This film is three movies in a trench coat—one per act.
The First Act
The first act was about beauty standards. The entertainment industry. The youth-consuming machine. The brutality of every content-creation business. It makes you viscerally associate disgust and revulsion with the circumstances that The Protagonist finds herself in.
It's all true, it's all widely known, it's all been done before.
This act was also a trojan horse, because the next act shifts from social commentary to...
The Second Act
... commentary on the Self.
It's about a human, whose relationship with their many selves each with its own desires, is cause for a constant tug-of-war. They make this abundantly clear with a scene making clear that all shooting schedules will be accommodated around Sue's every-alternate-week availability. Any lack of balance is entirely Self-Inflicted.
It's about the Self and the Self alone.
It's about her.
It's about you.
The you who wants to be the best version of yourself, and the you that sabotages your body, your soul, your mind, and what you can be (or want to be).
If you struggle with alcohol, it's about the alcoholic in you, and the tearful regret the next morning.
If you have an eating disorder, it's about the gorger (or starver) in you, and the you that aches to do better.
If you are a revenge procrastinator, it's about the late nights, and the next day, when you curse yourself for not doing better.
Every day that you do not stay active and take care of your body, you take a day from yourself in old age.
What's been taken can't be given back.
Both those people are you.
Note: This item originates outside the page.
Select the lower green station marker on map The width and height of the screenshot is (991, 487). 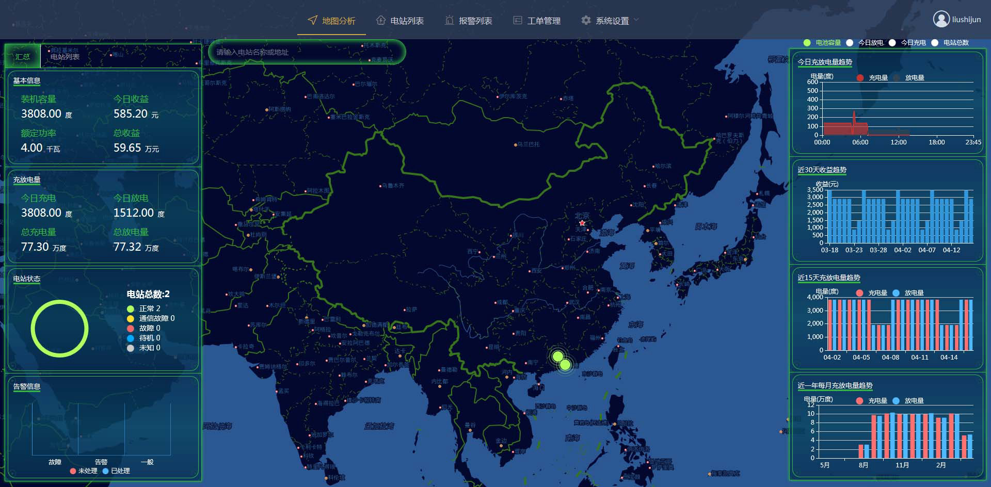pos(565,365)
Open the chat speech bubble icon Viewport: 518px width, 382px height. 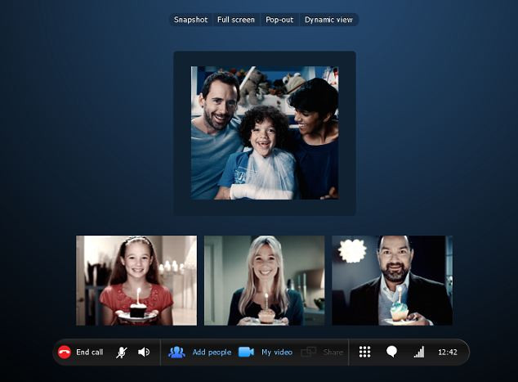point(391,353)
Tonight and tomorrow morning. In youth and in old age. You and she/he/they are the same. And yet, you sabotage yourself.
A little bit of temporary suffering today could save you a lot of permanent damage.
You could stop The Substance Abuse, but you can't. You choose to make the You of tomorrow suffer instead. Till you die...
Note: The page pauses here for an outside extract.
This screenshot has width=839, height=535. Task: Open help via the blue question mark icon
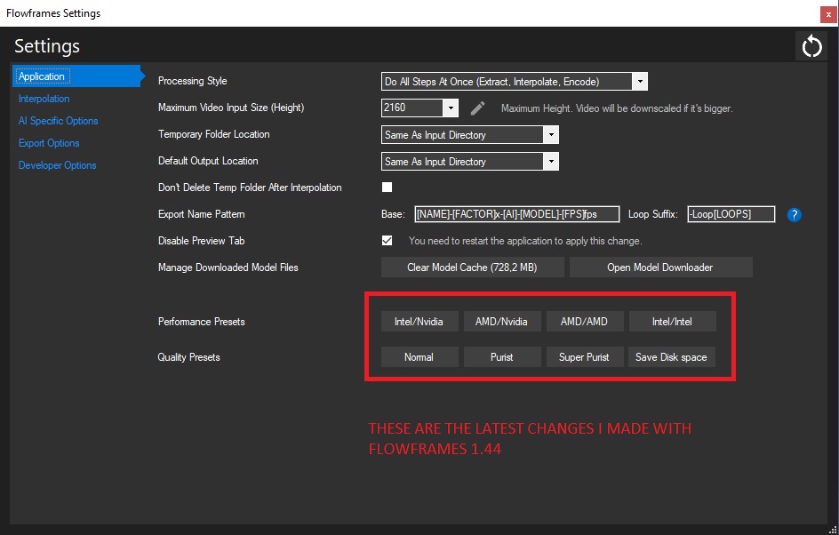click(793, 214)
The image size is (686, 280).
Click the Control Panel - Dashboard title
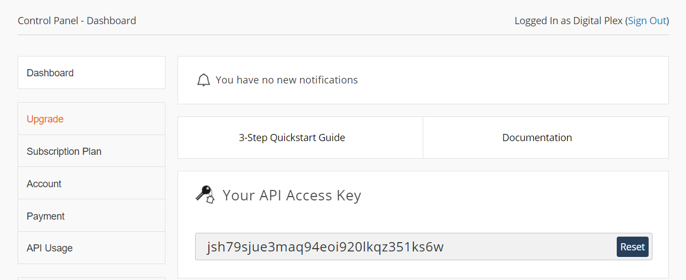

... which is how this film could've ended, but they had room for another movie in there.
The Third Act
Avid cinema-goers know that the third act (more generally in media, the ending) is where a lot of stories fall apart. It's a natural consequence of the creation process.
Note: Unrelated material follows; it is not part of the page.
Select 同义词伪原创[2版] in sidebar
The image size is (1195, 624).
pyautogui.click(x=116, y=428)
Creation often begins with an evocative idea, and growing from there is natural and progressive. But a satisfying ending requires you to have two evocative ideas with a convincing progression that connects the two seamlessly.
It's very, very difficult.
Some of the best stories are those that have their genesis in an ending, and they grow backwards from there to a beginning. People are a lot more forgiving about beginnings. All's well that ends well.
This wasn't one of those stories.
The ending was The Thing, Planet Terror, Kill Bill, The Colour Out of Space. It was Camp. It was an entirely different genre of story.
It was, at least to me, pretty clearly about taking you on a roller-coaster ride that requires you to suspend disbelief so it can take you to an ending that happens to wrap back to the cold open with the Walk of Fame Star, which in retrospect was obviously construed entirely for the sake of the ending. It had little other purpose.
Personally, I enjoyed it, and I think I was meant to. It was an interesting way to side-step the problem of "how to have a satisfying ending". Like ending a three-course meal with a joyride for dessert.
It was a fun film, but I will never watch it again.